A Receita concluiu que o empresário pretendia apenas retardar ou reduzir a cobrança dos tributos e consolidou o montante a ser pago, com multas e juros incluídos. Conforme o MPF, o total foi dividido em parcelas, mas Luiz Borini saldou apenas uma fração, restando pendente desde 2015 o pagamento de quase R$ 70 milhões. A interrupção possibilitou que o MPF ajuizasse a denúncia contra o empresário biriguiense, o que levou à instauração de ação penal em outubro de 2016.

DECISÃO

Durante a tramitação do processo, o empreendedor alegou que os impostos não foram pagos devido a dificuldades financeiras da Metalmix na época. No entanto, o argumento não foi o suficiente para convencer a Justiça Federal em Araçatuba.

Segundo a decisão, problemas de mercado fazem parte da atividade econômica e são insuficientes para eximir sonegadores de responsabilidade. De acordo com a sentença, o ilícito em análise não é o simples fato de haver uma dívida com o Fisco, mas a “sonegação de tributos, na qual a conduta criminosa consiste justamente no engodo, no ardil, na malícia engendrada para fazer o erário incidir em erro”.

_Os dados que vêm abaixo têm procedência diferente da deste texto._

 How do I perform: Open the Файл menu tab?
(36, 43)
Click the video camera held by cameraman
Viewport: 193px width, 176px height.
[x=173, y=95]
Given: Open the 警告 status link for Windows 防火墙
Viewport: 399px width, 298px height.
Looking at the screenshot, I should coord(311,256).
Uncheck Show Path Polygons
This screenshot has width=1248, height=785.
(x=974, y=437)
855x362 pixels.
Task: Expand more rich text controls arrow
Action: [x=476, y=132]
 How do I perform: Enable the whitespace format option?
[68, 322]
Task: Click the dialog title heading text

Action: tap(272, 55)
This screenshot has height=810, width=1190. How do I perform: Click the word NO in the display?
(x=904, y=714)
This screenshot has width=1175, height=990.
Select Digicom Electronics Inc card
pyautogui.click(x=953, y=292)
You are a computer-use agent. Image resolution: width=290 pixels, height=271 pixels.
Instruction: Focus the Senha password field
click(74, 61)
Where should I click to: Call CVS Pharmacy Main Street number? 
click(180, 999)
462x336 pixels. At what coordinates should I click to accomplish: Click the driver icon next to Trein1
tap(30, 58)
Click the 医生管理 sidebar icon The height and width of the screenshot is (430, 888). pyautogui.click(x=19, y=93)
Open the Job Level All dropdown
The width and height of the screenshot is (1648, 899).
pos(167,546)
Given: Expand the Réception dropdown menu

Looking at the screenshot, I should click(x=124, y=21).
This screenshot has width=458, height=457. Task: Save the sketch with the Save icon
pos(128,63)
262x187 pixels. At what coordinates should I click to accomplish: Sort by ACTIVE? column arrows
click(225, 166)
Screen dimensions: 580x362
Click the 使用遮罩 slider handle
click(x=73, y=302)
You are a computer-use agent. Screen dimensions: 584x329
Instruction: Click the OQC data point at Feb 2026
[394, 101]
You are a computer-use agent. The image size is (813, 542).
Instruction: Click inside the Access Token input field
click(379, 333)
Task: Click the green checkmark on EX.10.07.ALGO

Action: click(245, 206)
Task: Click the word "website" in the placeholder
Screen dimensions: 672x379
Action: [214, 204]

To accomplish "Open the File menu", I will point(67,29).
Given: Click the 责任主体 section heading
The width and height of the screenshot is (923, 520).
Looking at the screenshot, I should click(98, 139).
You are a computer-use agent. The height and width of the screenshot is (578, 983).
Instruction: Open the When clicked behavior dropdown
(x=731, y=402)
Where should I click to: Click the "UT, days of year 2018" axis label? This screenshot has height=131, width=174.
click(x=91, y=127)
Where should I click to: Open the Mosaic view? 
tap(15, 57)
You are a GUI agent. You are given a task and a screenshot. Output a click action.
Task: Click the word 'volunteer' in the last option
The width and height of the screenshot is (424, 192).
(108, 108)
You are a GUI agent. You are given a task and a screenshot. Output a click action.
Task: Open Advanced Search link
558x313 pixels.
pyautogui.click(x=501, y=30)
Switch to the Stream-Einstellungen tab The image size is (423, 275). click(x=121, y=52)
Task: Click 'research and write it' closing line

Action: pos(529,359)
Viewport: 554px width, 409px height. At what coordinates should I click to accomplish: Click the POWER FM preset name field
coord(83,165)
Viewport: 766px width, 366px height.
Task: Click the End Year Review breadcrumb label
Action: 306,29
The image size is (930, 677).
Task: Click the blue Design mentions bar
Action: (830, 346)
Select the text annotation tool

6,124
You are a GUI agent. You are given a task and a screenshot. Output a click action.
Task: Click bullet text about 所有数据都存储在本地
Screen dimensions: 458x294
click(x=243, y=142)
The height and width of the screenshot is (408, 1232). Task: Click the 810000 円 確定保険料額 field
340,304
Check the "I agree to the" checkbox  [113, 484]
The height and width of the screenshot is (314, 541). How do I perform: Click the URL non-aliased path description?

“Logo, a conduta tipificada pelo artigo 1ª da Lei 8.137/1990 [que trata da sonegação de impostos] não é o mero inadimplemento, mas sim a fraude praticada que resulta na redução ou supressão de tributos”, concluiu a sentença.

Advogado afirma que falha ocorreu por erro de terceiros e dificuldades econômicas

O advogado do empresário Luiz Carlos Rodrigues Borini, Lucas Astolphi, disse que, no processo, não há a prévia determinação em sonegar o fisco, uma vez que o fato sobreveio do erro cometido por terceiras pessoas responsáveis na época pelo recolhimento dos impostos, objeto da ação, bem como alheio às dificuldades financeiras da empresa e a crise do aço em 2008, conforme as provas juntadas na defesa.

Segundo Astolphi, as empresas estão sendo penalizadas pelos aumentos dos impostos e os poucos investimentos pelo governo, o que acarreta uma cadeia de crise financeira entre as indústrias, que, por sua vez, deixam de pagar impostos para estar em dia com seus funcionários e fornecedores.

“Gostaria de acrescentar que a empresa Metalmix está em pleno vapor e em dia com seus funcionários e fornecedores, bem como já em fase de regularização dos impostos atrasados”, afirmou Astolphi. “Por fim, é de se esclarecer que o empresário já foi absolvido de outra acusação no mesmo sentido”, assinalou o advogado.

Astolphi informou ainda que cabe recurso e que Luiz Borini já recorreu da decisão.